Ainda bem jovem, na década de 1960, fiz muitos filmes para a TV alemã, sempre em parceria com algum repórter. Esses trabalhos, assim que os entregava, ficavam inteiramente perdidos para mim.

Os escritores costumam carregar uma caderneta onde anotam ideias e diálogos entreouvidos, episódios e situações que, mais tarde, eles pretendem desenvolver em seus escritos. Então, tive a ideia de, ao tempo que filmava para a ZDF, fazer registros pessoais, através de fotos e de uma câmera super-8. Isso funcionava para mim como um “caderno de notas”, e eu ficava feliz de sempre poder guardar lembranças desses trabalhos.

Com a recente digitalização do meu acervo pelo IMS (filmes, fotos e super-8), esse arquivo pessoal passou a ter visibilidade, principalmente para mim. Tive a oportunidade de revisitar todo o material que guardei e que, com o passar dos anos, ganhou um outro significado, muito além daquele para o qual fora produzido à época.
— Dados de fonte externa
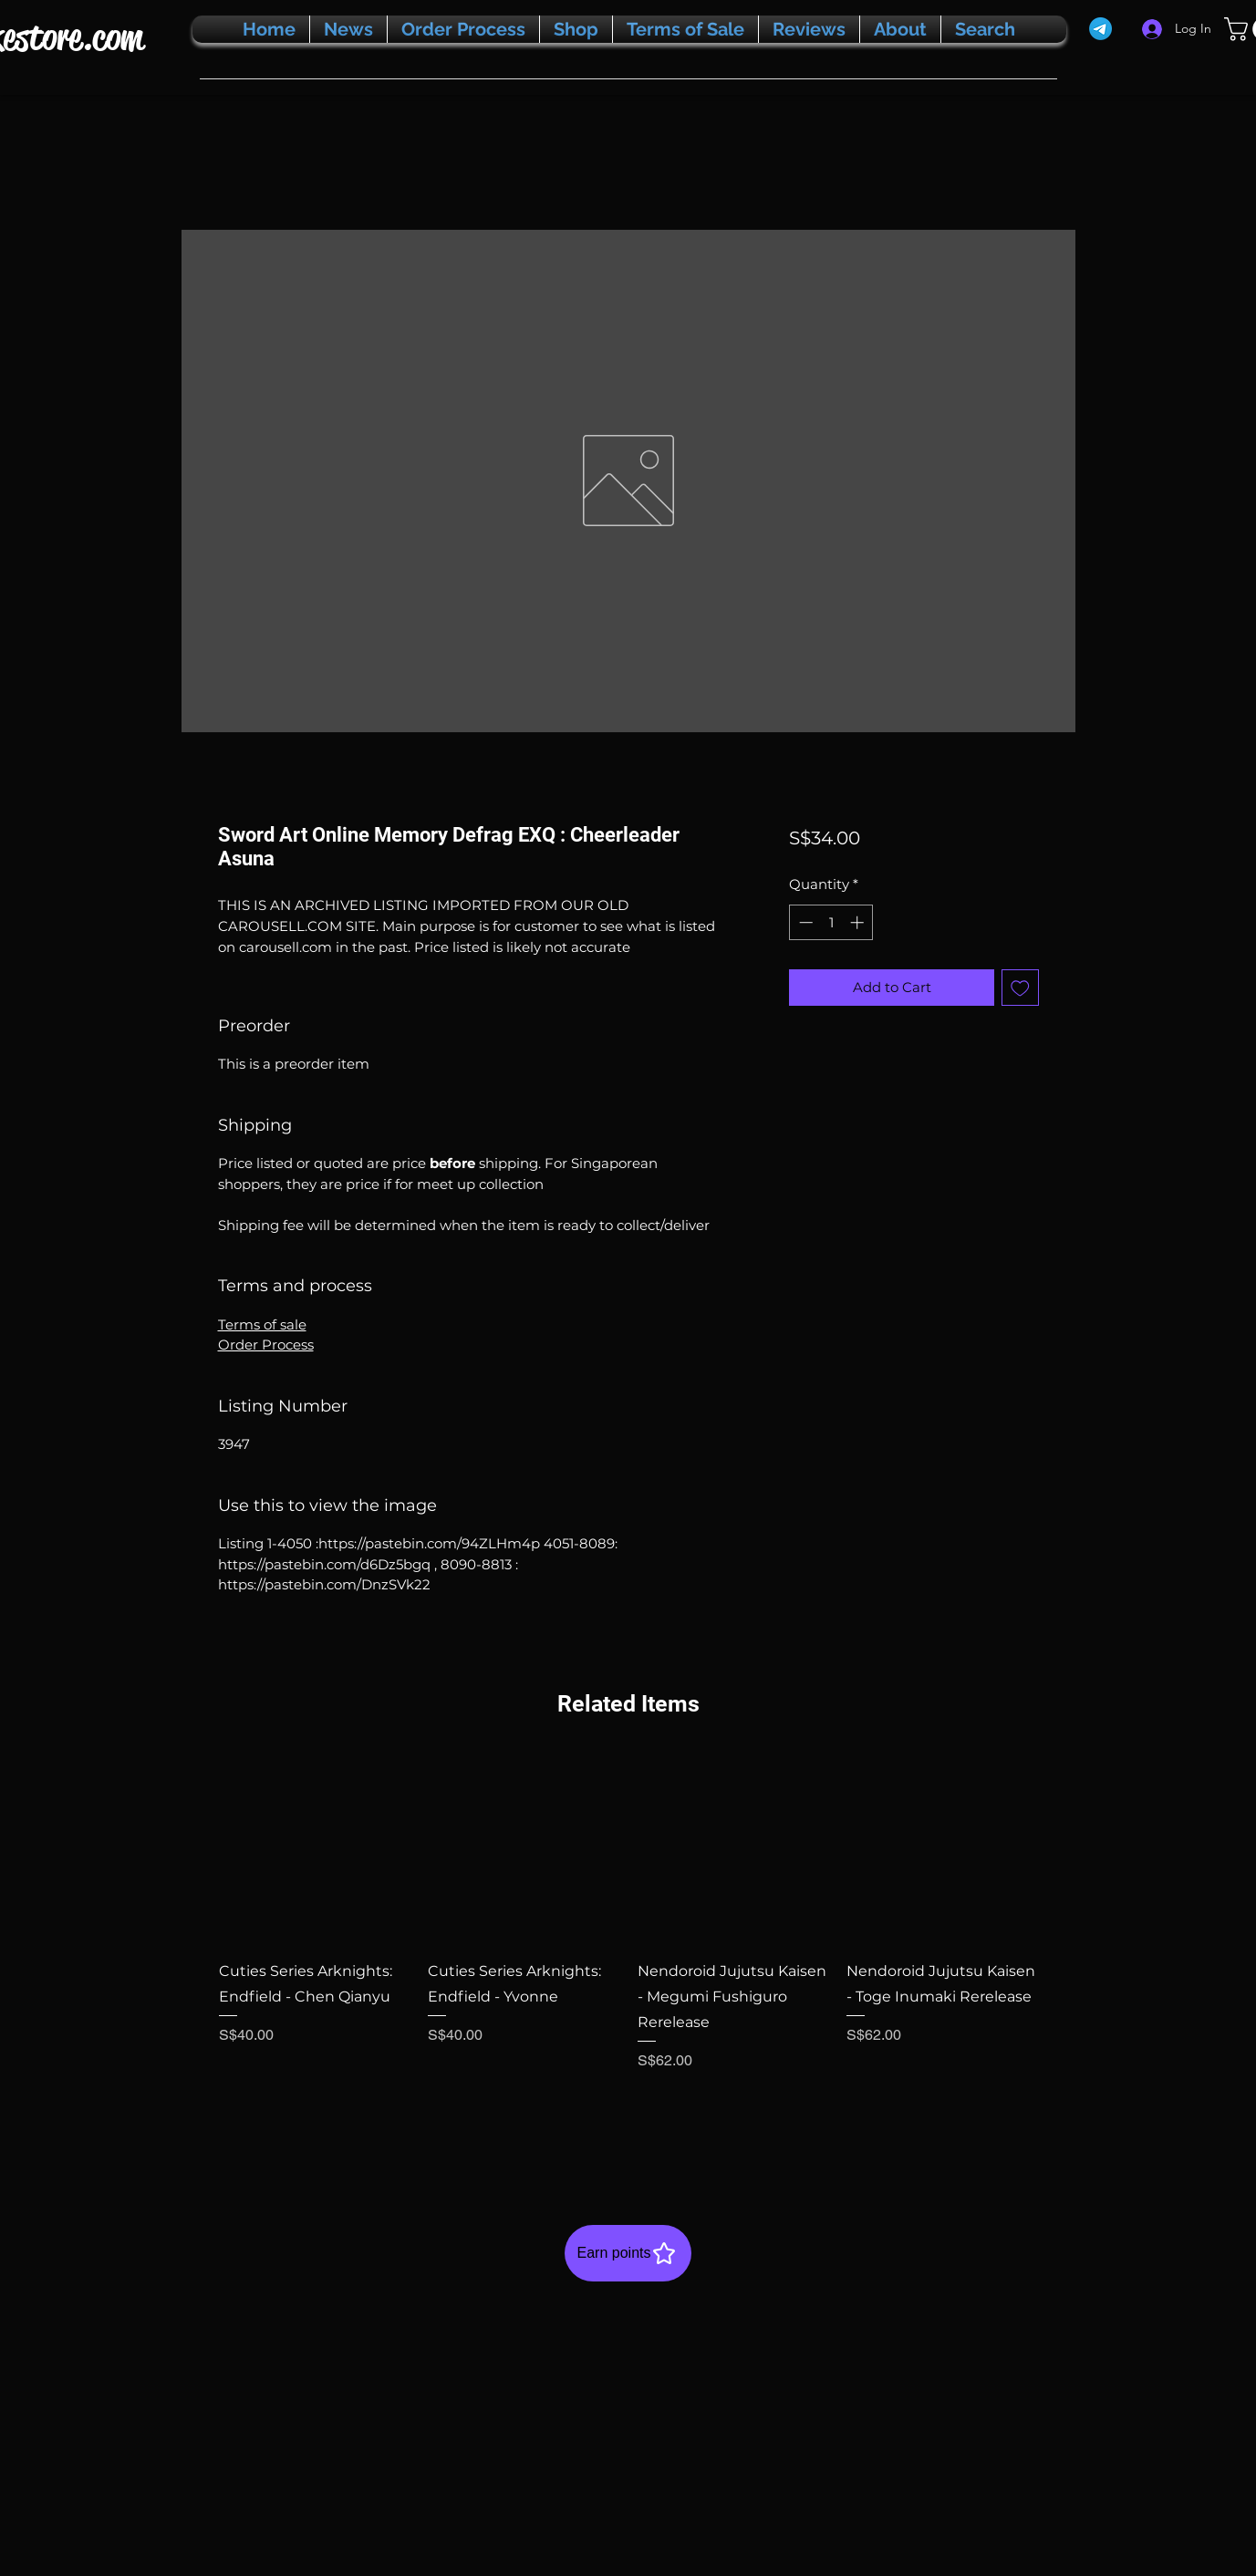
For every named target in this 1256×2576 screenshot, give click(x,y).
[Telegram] (1100, 28)
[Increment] (858, 922)
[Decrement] (804, 922)
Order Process (266, 1344)
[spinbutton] (831, 922)
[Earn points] (628, 2253)
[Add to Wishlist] (1020, 988)
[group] (628, 1949)
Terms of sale (262, 1324)
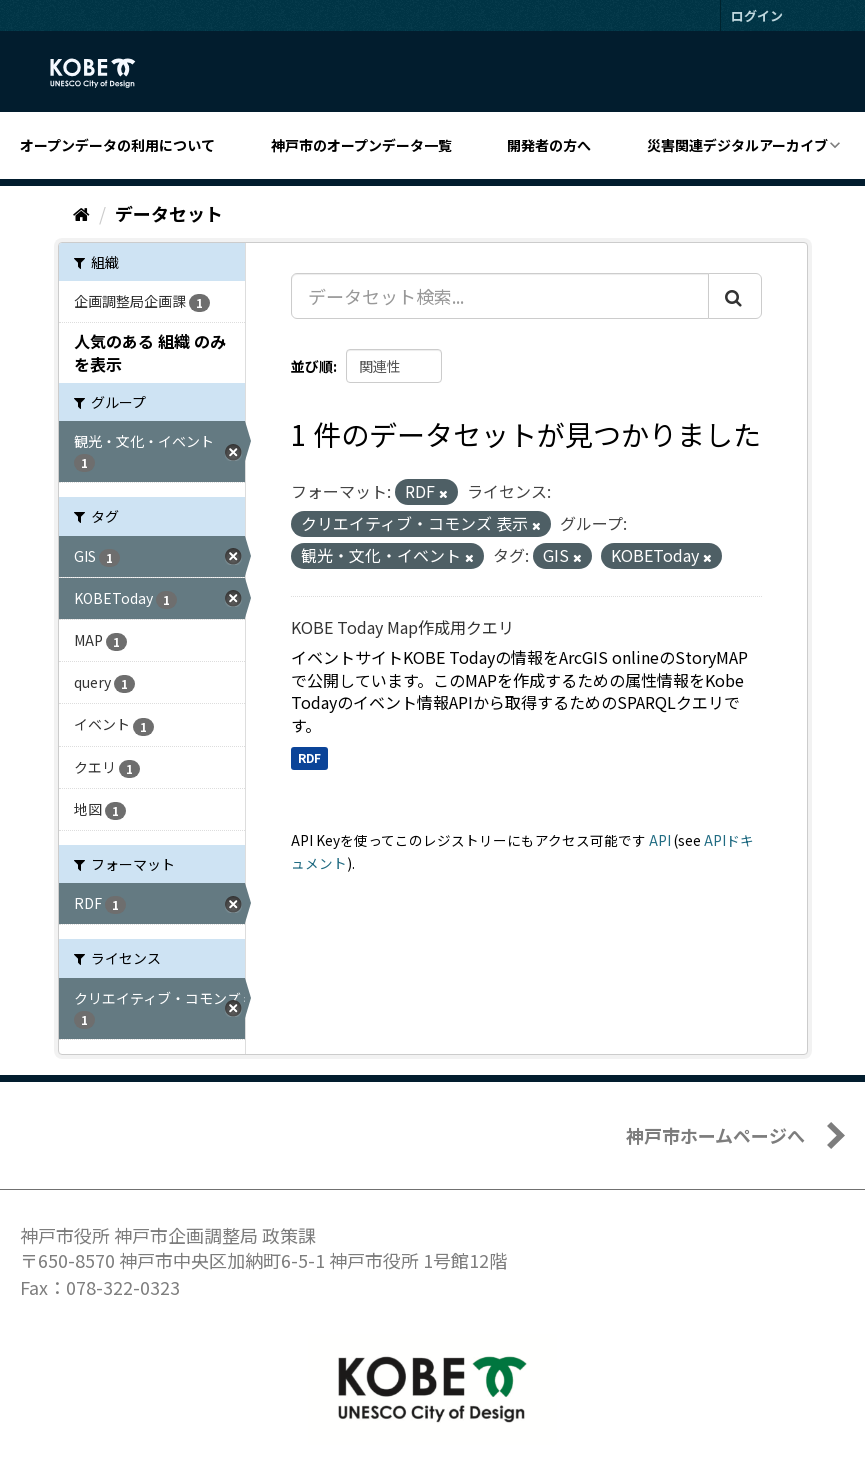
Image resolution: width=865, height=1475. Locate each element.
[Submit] (735, 296)
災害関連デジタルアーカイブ (737, 145)
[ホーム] (81, 213)
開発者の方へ (549, 145)
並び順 (312, 366)
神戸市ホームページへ (715, 1135)
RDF (309, 757)
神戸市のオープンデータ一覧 (361, 145)
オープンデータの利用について (117, 145)
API (660, 840)
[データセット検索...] (500, 296)
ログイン (757, 15)
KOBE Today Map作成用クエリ (402, 627)
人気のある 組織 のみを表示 (150, 352)
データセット (169, 213)
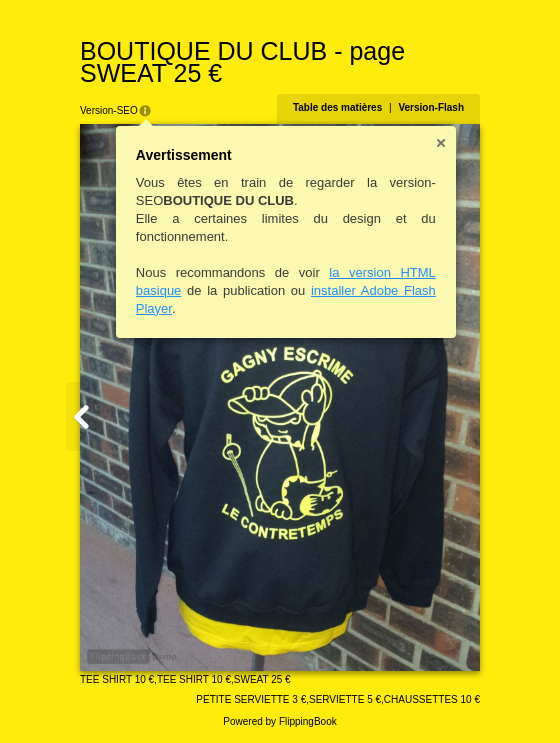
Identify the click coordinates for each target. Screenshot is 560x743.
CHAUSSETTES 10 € (432, 699)
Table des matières (337, 107)
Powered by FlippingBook (279, 721)
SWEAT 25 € (262, 679)
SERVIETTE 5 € (345, 699)
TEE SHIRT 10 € (117, 679)
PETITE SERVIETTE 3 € (251, 699)
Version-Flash (431, 107)
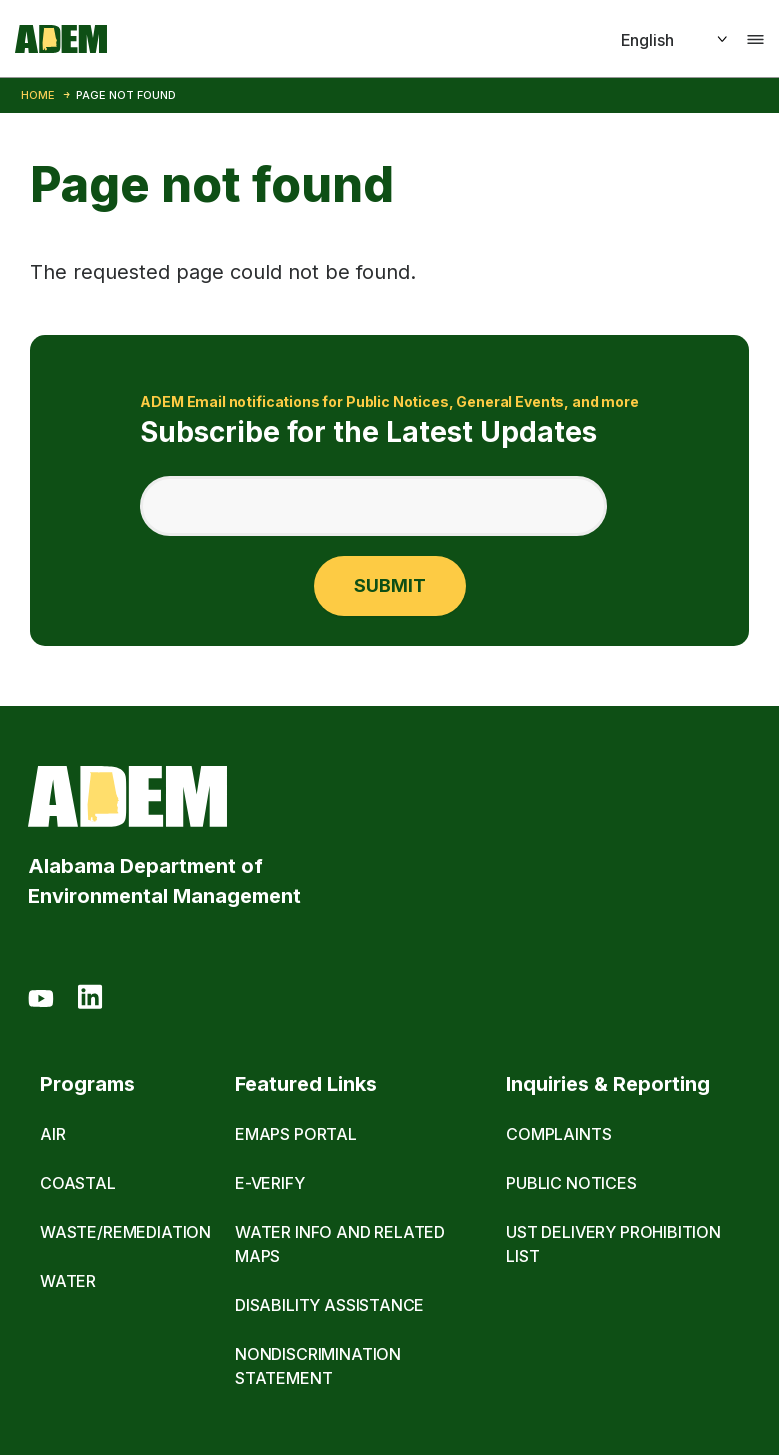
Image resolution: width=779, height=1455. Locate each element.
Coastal (78, 1183)
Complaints (558, 1134)
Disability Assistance (329, 1305)
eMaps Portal (296, 1134)
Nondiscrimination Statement (318, 1366)
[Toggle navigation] (755, 39)
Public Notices (571, 1183)
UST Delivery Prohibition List (613, 1244)
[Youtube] (41, 1000)
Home (38, 95)
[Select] (652, 40)
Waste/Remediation (125, 1232)
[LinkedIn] (90, 1000)
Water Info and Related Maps (340, 1244)
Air (52, 1134)
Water (68, 1281)
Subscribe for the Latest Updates (389, 419)
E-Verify (270, 1183)
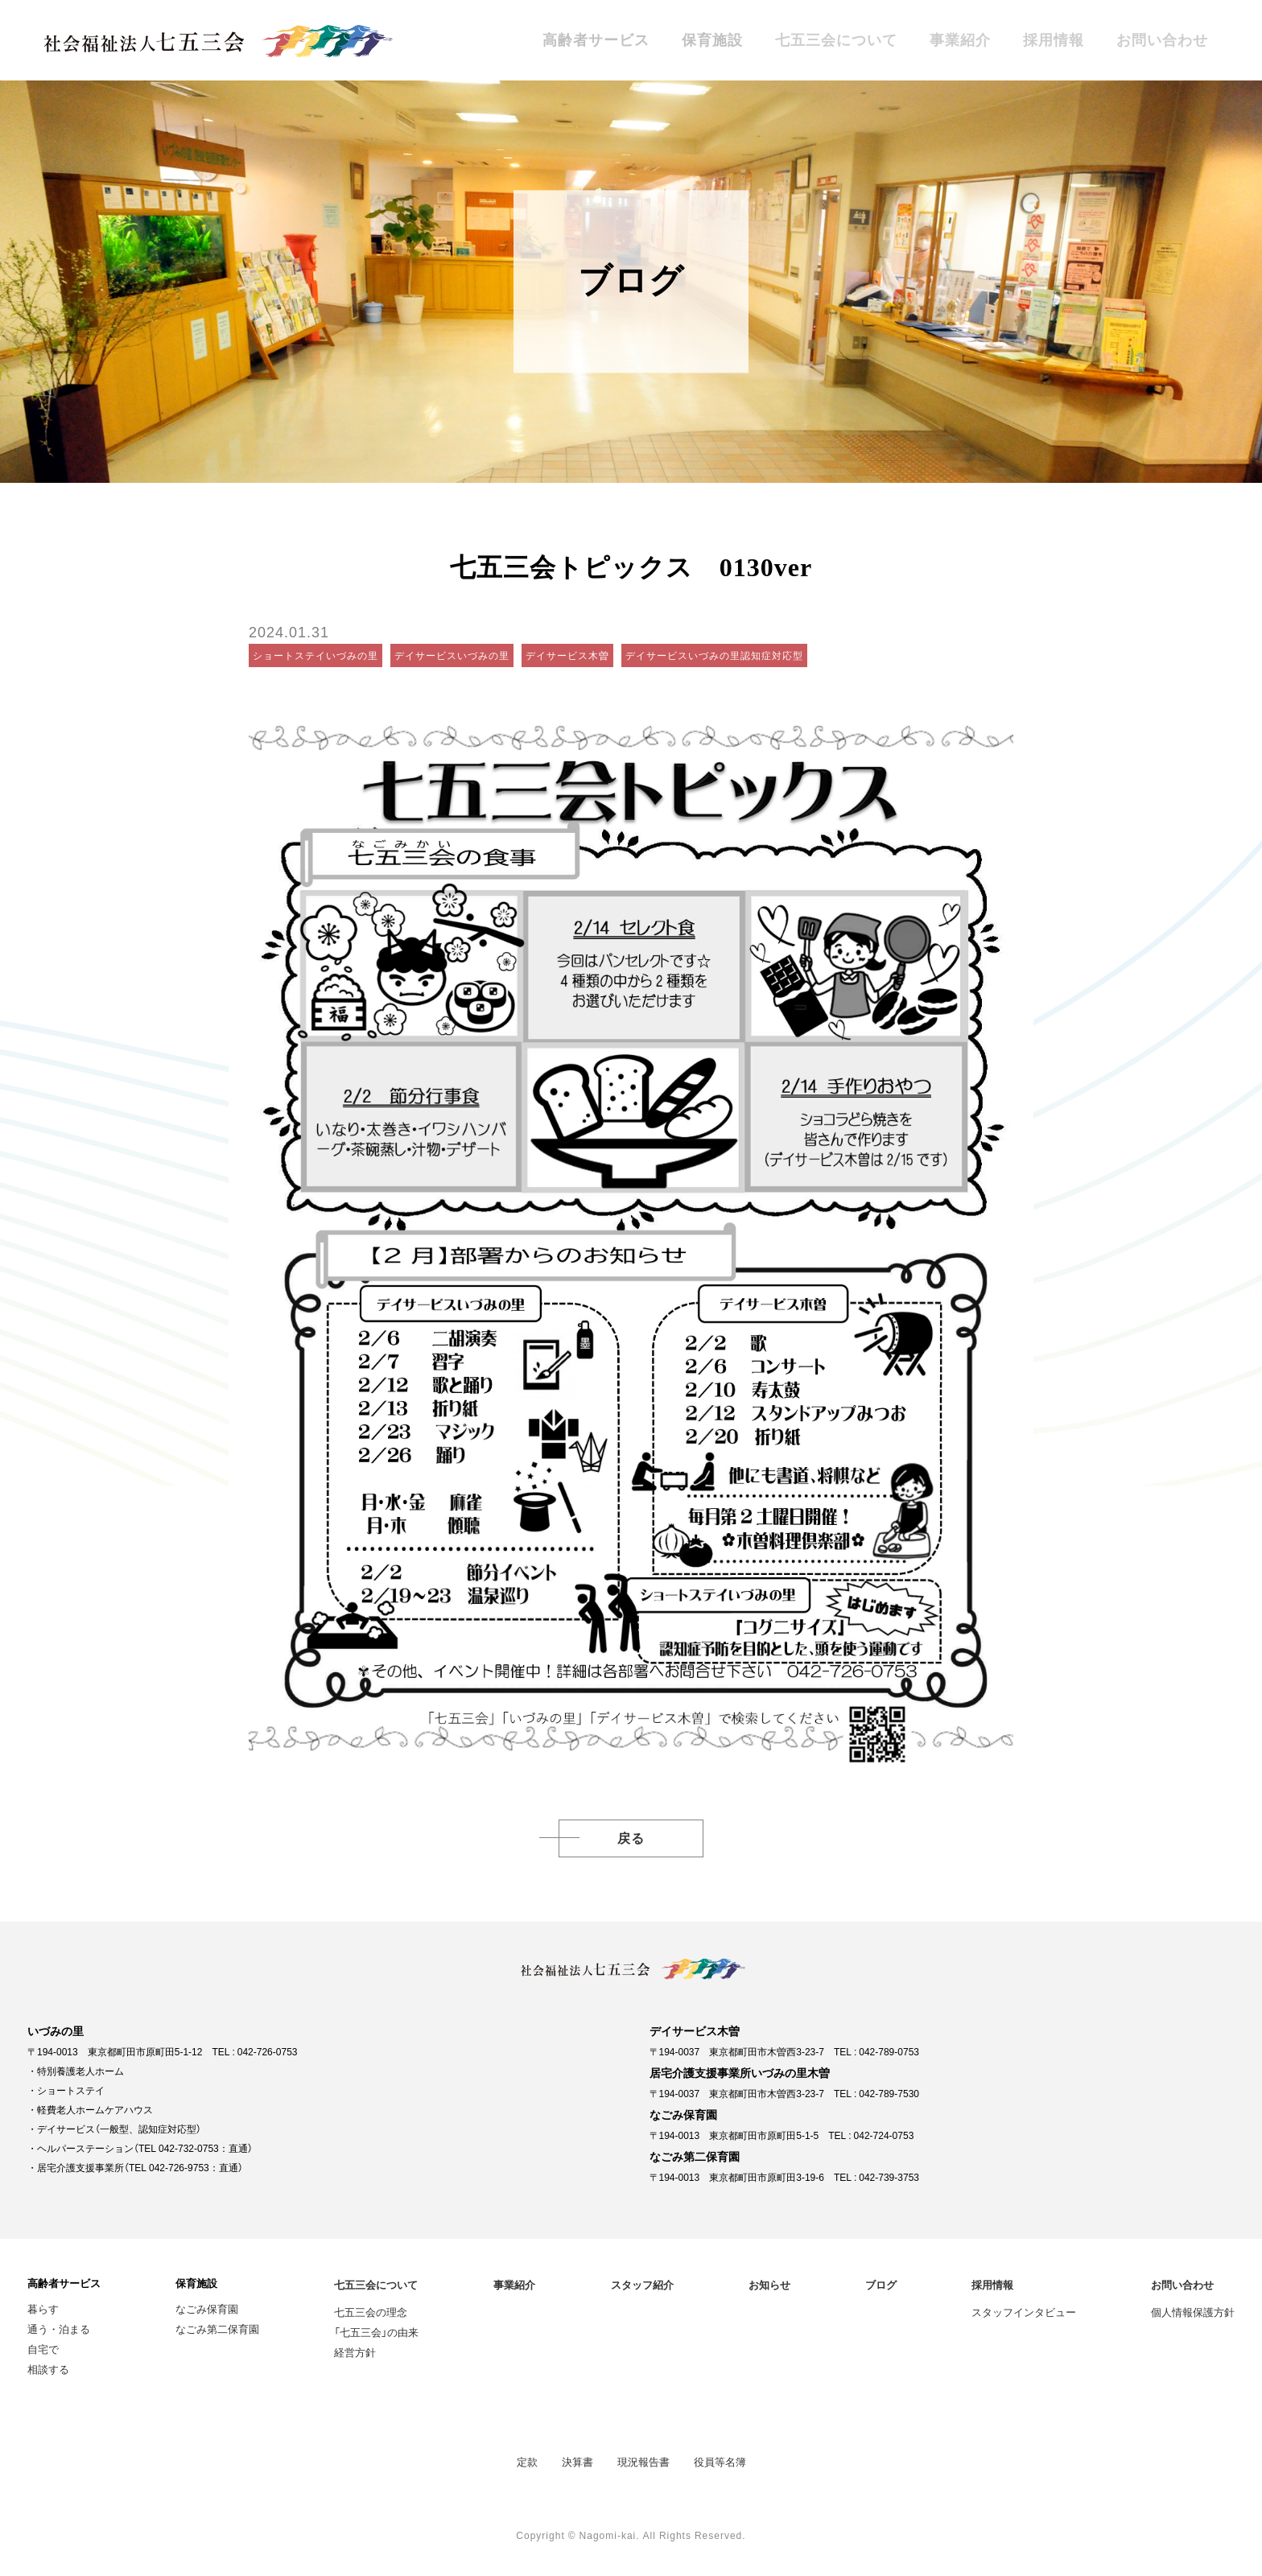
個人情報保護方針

Na exposição que o IMS organizou para mostrar um recorte do meu trabalho, relativo aos anos de chumbo do regime militar no Brasil (1964-1985), surgiu a ideia de editar esses registros em super-8. Com roteiro de Ewerton Belico e edição dos irmãos Luiz e Ricardo Pretti, esse material se transformou numa espécie de viagem para o meu passado, presente e – por que não? – para o meu futuro. Além disso, a trilha sonora sobreposta aos super-8 originalmente silenciosos, é surpreendente, com todas as possibilidades que sugere.

Pela primeira vez, depois de restaurados, e concomitantemente à exposição, estão sendo exibidos no IMS cerca de 20 filmes, realizados nos meus 50 anos de atividade.

No entanto, ao lado da imensa alegria de vê-los tão bem cuidados e recuperados, surge uma enorme tristeza pois, na verdade, a crua realidade neles retratada continua surpreendentemente atual. Ao longo de cinco décadas, fica evidente que os problemas só se agravaram: trabalho escravo, desmatamento, queimadas, extração ilegal de madeira, garimpo, prostituição infantil, gado e mineração.

A visão equivocada que os governos sempre tiveram quando da ocupação da Amazônia durante a ditadura militar ainda persiste na atualidade. As políticas públicas não levam em conta o saber dos povos originários, sua cosmogonia, seu manejo adequado do solo e da floresta, seus usos e costumes, sua cultura.

Sou imensamente grato ao IMS pela feliz combinação de unir fotografia, cinema e vídeo para abranger a totalidade da minha visão de mundo.